After the keynote, I headed off to the Healthcare Technology panel. On the panel, I was joined by HCIT folks from Activate Networks, athenahealth, HealthTap, and Operating Analytics. Our panel was moderated by Zen Chu, serial healthcare entrepreneur and founder of MIT’s H@cking Medicine program (who earlier in the day, told me about a startup he recently invested in called Figure1 — think of it as a Pinterest for doctors).
The 50-minute discussion focused on the future of healthcare, from the impact of reform to emerging business models and trends in HCIT investing. As I think back on the panel and dozens of conversations throughout the day, a few things stood out:
1) Big data’s a big deal: Our panel immediately jumped into big data, with one of the more interesting discussions around what’s needed to reach the promised land called population health. For me, it’s about starting with a platform that can easily house both patient and claims data. You can’t have one or the other, you need both – especially as providers take more financial risk for care delivery.
More critically, as you build analytics on top of that, the platform needs to be scalable, have enough horsepower to aggregate and analyze all the information, and is interoperable so you can bring in new data sets from different sources (think genomics or the quantified self). The combination of storing administrative, financial, and clinical data in a powerful, cloud-based system is what we have at CareCloud today and in my view, is a critical enabler for big data going forward.
2) Selling to doctors is hard: During the panel, an audience member (a new HCIT entrepreneur) asked what’s the best way to sell to doctors.

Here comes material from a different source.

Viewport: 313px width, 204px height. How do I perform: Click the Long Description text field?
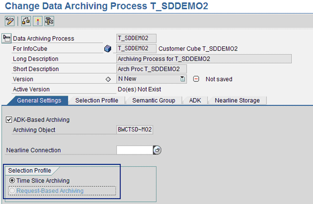tap(204, 59)
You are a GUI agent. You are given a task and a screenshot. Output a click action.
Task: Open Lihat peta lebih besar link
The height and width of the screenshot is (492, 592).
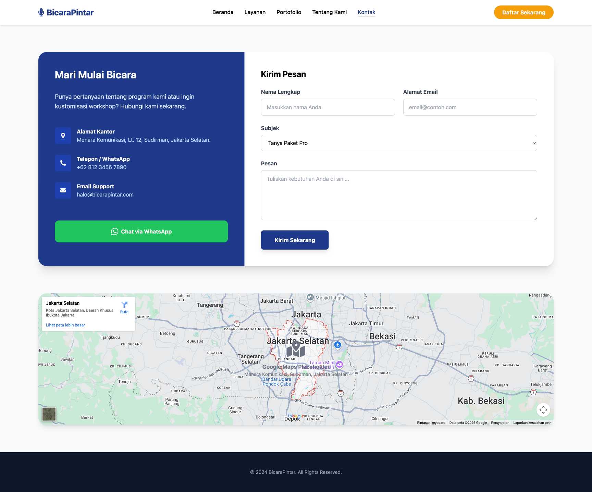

As a marketer, we work to connect with practices every day – helping them navigate through the pain of declining reimbursements, while easing their struggle with poorly designed HCIT. In my view, it’s a twofold solution.
First, it’s having a simple, flexible business model like SaaS-based pricing that makes finances easier on practices. Secondly, it’s developing products with “design thinking” from the start. You can build all the Meaningful Use features into your EHR, but if you’re making the doctor’s life harder and she can’t go home to see her family, you’ve failed. Usability has always been an obsession with us at CareCloud, and that’s why I’m so encouraged by the great work of our product teams, led by Edwin Miller, to make the fastest, most user-friendly HCIT solutions out there.
3) Engaging patients is even harder: Throughout the day, there was a lot of buzz about wearable devices like FitBit, mobile health apps like Ginger.io, and physician networks like HealthTap. While the growth of these tools is exciting, it made me realize how siloed all data is and how hard it will be to get patients to take action (I, for one, don’t walk an extra mile when Jawbone Up tells me I’ve hit less than 10,000 steps on any day).
Perhaps it’s linking all this disparate data into a patient portal so it reaches doctors and EHRs, incentivizing doctors on care planning (not just care delivery), or simply having patients pay a greater share of their healthcare spend. However, in my view, a combination of integration and incentives are required to reduce the physician/patient asymmetry.